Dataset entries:
== Segment start ==
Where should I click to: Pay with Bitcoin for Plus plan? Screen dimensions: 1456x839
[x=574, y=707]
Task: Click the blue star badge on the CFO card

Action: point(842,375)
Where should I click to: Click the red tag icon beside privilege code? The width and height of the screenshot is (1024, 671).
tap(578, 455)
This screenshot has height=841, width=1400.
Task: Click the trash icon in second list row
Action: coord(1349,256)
== Segment end ==
All lines of the data above must be repeated exactly.

Finished task:
Where should I click to: Pay with Bitcoin for Plus plan? Screen dimensions: 1456x839
[x=574, y=707]
Task: Click the blue star badge on the CFO card

Action: point(842,375)
Where should I click to: Click the red tag icon beside privilege code? The width and height of the screenshot is (1024, 671).
tap(578, 455)
This screenshot has height=841, width=1400.
Task: Click the trash icon in second list row
Action: coord(1349,256)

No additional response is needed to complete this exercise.